Dans le débat politique français, certains responsables accusent régulièrement La France insoumise de vouloir faire les poches des Français. Le mouvement répond souvent que cette formule inverse la réalité de ce qu'il propose. LFI assume effectivement vouloir prendre de l'argent quelque part, mais pas dans les poches des salariés ordinaires. Le projet consiste plutôt à augmenter la contribution fiscale des très grandes fortunes et des ultra-riches.

Plusieurs travaux économiques montrent qu'en France les patrimoines les plus élevés disposent de nombreux mécanismes d'optimisation fiscale qui réduisent fortement leur taux réel d'imposition par rapport aux revenus du travail. Une étude de l'économiste Gabriel Zucman et de son équipe publiée en 2023 indique par exemple que les milliardaires français paient proportionnellement moins d'impôts que la moyenne des contribuables lorsqu'on rapporte les impôts à l'ensemble de leurs revenus réels, notamment parce qu'une grande partie de leur richesse est constituée de dividendes ou de plus-values peu taxés. L'idée défendue par LFI est donc de rééquilibrer cette situation en taxant davantage les très grandes fortunes pour financer des politiques publiques.

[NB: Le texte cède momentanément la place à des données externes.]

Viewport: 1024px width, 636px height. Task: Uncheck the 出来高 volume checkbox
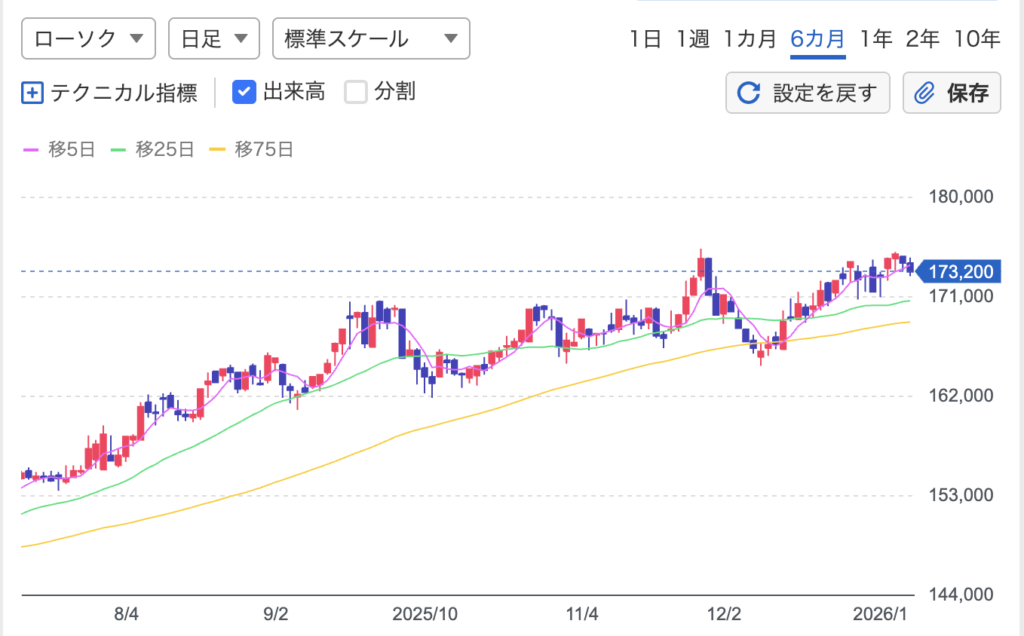244,93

À qui cet argent doit-il profiter ?
Dans ce cadre, le discours politique du mouvement insiste sur un point précis. L'objectif n'est pas que l'argent prélevé serve simplement à remplacer un bénéficiaire par un autre, par exemple à retirer des ressources à un Français blanc ayant des papiers pour les donner uniquement à une autre personne. Le projet présenté se veut universel. Les ressources supplémentaires doivent servir à améliorer les conditions de vie de l'ensemble de la population vivant sur le territoire français, quelles que soient l'origine, la couleur de peau ou la situation administrative. Le principe avancé est que la solidarité nationale ne doit pas fonctionner selon des critères ethniques ou identitaires mais selon des critères sociaux et matériels. Autrement dit, l'objectif affiché n'est pas seulement de refuser le racisme. L'objectif politique revendiqué est plus large : permettre à toutes les personnes vivant en France d'avoir des conditions de vie dignes et des moyens matériels suffisants.

Les revenus actuels permettent-ils vraiment de vivre correctement ?

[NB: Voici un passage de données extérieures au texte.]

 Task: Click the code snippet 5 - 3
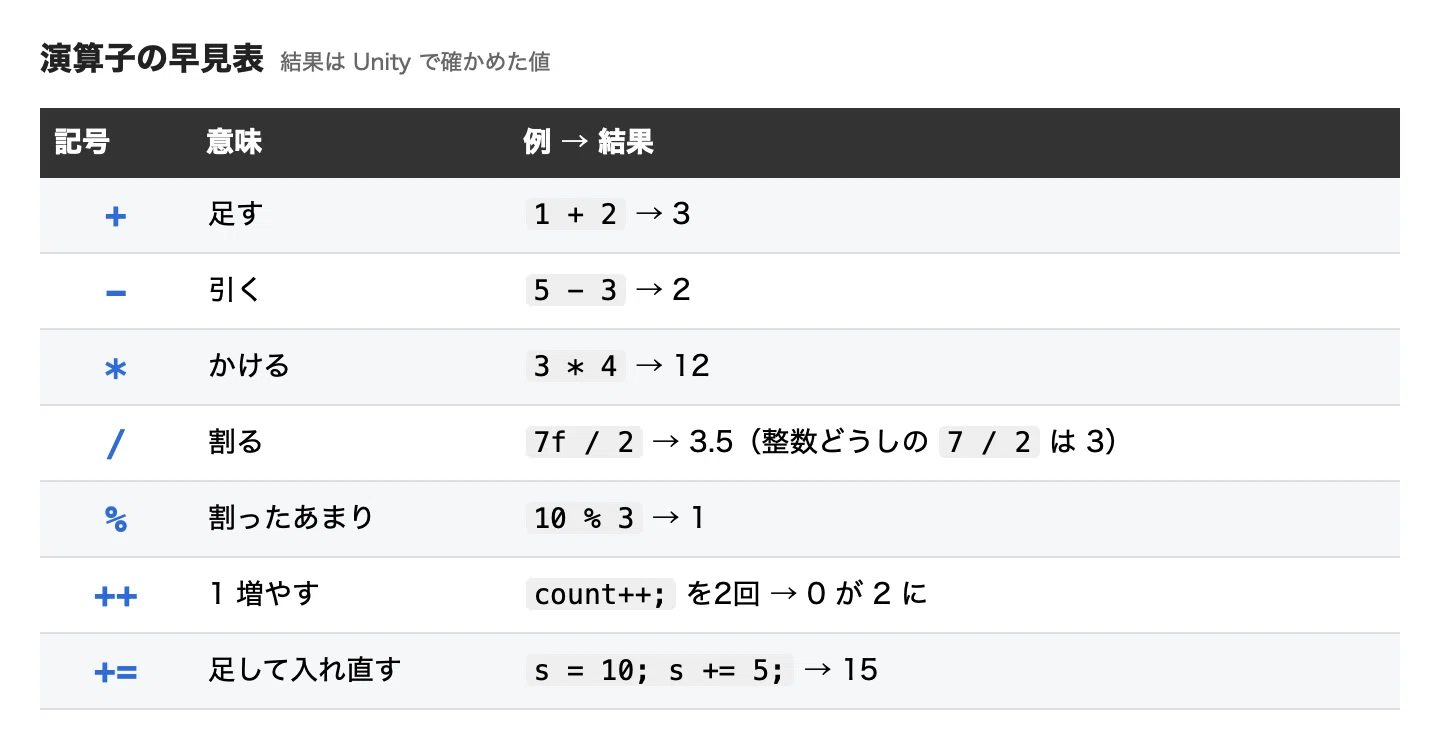click(575, 290)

Cette idée s'appuie aussi sur un débat très présent dans les travaux d'organisations sociales et d'associations sur le niveau réel de revenu nécessaire pour vivre correctement. Plusieurs ONG et organisations de lutte contre la pauvreté considèrent qu'un revenu autour de 2000 € par mois par personne correspond à un seuil permettant de vivre correctement dans une grande partie de la France, une fois pris en compte le logement, l'alimentation, les transports et les dépenses courantes. Ce type d'évaluation apparaît par exemple dans certains travaux du Secours catholique, de la Fondation pour le logement des défavorisés ou de l'Observatoire des inégalités. Lorsque l'on compare ce seuil à la réalité des revenus, on constate qu'une grande partie des salariés se situe en dessous. Le salaire minimum net tourne autour de 1400 € par mois pour un temps plein en 2024-2025. Cela signifie que beaucoup de personnes travaillent toute la semaine mais restent loin du revenu considéré comme nécessaire pour vivre correctement.

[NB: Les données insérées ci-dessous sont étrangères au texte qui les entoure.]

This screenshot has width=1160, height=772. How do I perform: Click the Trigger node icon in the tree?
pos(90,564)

La question territoriale aggrave encore ce problème. Dans les grandes villes, les habitants disposent souvent de davantage de services : transports publics, commerces, administrations, structures de santé. Mais dans une grande partie du territoire, notamment dans les zones rurales ou de montagne, ces services sont beaucoup plus rares. Certaines personnes vivent loin des transports, n'ont pas de permis de conduire ou ne possèdent pas de voiture. Lorsque le revenu est faible, payer régulièrement un taxi ou parcourir de longues distances devient très difficile. Dans ces territoires, l'isolement et la faiblesse des revenus se combinent pour rendre la vie quotidienne plus compliquée. C'est dans ce contexte que les propositions politiques de redistribution et de renforcement des services publics sont présentées comme des outils pour garantir à toutes les personnes vivant en France des conditions de vie stables et un revenu permettant réellement de vivre.